The Canadian Olympic Committee said in a statement it was pleased to see the Sport Minister making this work a priority.

“We’re extremely disturbed by the number of recent complaints brought forward by athletes across a number of Canadian sports,” the statement said. “We believe a safe and high-performing sport-system depends on a strong culture and stakeholders trusting the tools available to them for reporting and dispute resolution.”

GymCan’s board of directors denied in a statement Tuesday that it received the letter, which was addressed to the organization’s CEO Ian Moss, plus Canadian Olympic Committee president Trisha Smith, and CEO of Own the Podium Anne Merklinger.

“While we are saddened to learn that dozens of athletes feel that we failed to address these issues, we are committed to continuing to educate and advocate for system-wide reforms that will help ensure all participates feel respected, included and safe when training and competing in sport,” the board said in the lengthy statement. “We are aligned with the signatories to the letter that we be part of the solution to oversee complaints.”

Later Tuesday, the Canadian gymnasts said in a statement in response to GynCan’s release that they “rigorously challenge GymCan’s statement that they have appropriately ‘addressed every complaint or concern that has come forward.’

“Many of the athletes who have signed the letter have brought complaints to GymCan, only to have them dismissed, ignored, or mismanaged,” the statement read.

Numerous gymnastics coaches across Canada have faced suspensions and even arrests for various forms of emotional, physical and sexual abuse. Kim Shore, a former member of GymCan’s board of directors, said she’s received over 100 complaints from parents over the past five years. She described one coach who allegedly slapped athletes in the face, pulled their hair, physically stretched them to the point of injury, and told them they were “fat, stupid, ugly.” The coach is still working in Canada.

“The stories are so consistent … and this is not 20 years ago, this is today,” said Shore, whose daughter quit the sport at age 13 amid what Shore called an abusive environment. “There’s a gender-based violence aspect to it. These are really young kids, I’m talking about six to eight to 10 year olds, that seems to be the peak onset of really harsh and cruel treatment that works to help them become more compliant, and easy to control and manipulate.

“The kids start to fear the coach more than they fear the skills that everybody else thinks looks so scary.”

Recent complaints across several sports have prompted increasing calls for a thorough look at the Canadian sport system as a whole.

Rob Koehler, the director general of Global Athlete, an international athlete-led movement founded to address the balance of power between athletes and administrators, suggested an investigation similar to the McLaren Report that uncovered statewide doping in Russia in 2016.
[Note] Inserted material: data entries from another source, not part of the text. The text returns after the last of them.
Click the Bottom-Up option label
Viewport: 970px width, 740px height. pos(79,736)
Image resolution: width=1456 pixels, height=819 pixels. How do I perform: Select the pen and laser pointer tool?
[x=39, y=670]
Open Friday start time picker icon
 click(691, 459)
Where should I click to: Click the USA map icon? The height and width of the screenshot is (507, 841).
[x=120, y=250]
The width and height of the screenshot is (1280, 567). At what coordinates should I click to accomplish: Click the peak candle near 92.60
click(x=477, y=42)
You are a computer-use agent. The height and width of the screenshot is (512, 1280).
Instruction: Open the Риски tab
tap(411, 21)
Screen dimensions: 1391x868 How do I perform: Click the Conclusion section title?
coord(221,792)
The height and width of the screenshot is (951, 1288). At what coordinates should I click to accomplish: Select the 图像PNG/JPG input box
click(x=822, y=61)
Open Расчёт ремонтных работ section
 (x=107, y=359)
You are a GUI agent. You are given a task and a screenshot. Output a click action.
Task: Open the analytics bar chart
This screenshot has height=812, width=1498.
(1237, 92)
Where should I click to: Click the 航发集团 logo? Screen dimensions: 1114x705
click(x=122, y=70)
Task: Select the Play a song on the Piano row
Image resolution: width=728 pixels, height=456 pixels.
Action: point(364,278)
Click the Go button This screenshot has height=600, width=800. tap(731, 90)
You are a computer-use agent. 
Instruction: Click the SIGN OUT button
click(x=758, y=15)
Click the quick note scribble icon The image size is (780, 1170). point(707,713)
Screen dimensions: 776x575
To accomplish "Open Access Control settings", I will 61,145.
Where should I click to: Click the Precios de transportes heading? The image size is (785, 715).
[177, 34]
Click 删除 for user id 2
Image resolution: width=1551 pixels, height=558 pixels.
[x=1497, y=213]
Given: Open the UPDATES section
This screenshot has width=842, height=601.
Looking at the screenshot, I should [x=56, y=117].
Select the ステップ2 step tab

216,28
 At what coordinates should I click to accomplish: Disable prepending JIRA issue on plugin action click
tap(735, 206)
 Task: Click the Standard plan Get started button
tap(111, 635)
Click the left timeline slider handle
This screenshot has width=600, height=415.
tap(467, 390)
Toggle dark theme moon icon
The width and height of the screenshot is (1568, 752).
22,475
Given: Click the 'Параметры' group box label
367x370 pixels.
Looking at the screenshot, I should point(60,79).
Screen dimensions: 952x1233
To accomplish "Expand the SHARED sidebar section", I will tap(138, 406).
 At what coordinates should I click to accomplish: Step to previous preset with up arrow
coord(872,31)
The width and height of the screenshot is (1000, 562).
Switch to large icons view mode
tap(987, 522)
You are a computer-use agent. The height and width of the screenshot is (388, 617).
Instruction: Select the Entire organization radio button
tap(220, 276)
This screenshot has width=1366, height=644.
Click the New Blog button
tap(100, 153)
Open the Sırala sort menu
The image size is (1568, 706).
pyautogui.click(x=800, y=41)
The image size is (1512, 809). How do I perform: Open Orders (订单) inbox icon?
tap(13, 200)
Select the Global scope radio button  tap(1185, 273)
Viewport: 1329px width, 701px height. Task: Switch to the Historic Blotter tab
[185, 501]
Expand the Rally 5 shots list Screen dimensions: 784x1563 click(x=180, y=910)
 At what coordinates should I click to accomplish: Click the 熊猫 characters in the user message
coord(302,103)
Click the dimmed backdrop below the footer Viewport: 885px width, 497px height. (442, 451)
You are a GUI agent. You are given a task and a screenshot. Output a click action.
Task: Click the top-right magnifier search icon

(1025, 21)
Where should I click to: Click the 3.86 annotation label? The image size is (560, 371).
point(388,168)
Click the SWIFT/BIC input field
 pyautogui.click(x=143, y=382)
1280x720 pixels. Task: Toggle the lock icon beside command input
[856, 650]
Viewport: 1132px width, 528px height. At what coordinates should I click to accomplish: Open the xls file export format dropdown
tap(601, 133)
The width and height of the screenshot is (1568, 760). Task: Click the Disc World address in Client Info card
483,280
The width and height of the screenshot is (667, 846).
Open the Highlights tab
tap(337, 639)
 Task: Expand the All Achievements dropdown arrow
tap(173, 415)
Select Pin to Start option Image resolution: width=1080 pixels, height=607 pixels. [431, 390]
“Surely, we will see some type of leadership, I hope,” Koehler told The Canadian Press. “I’m never 100 per cent confident, but some type of leadership saying we need to take a pause here and evaluate the current landscape of our system in Canada to either correct the wrongdoings to ensure they never happened again.

“But sport seems to be more interested in isolating and insulating itself from any scandals versus exposing it to make it better. I don’t think this wave of athlete activism is going to slow down.”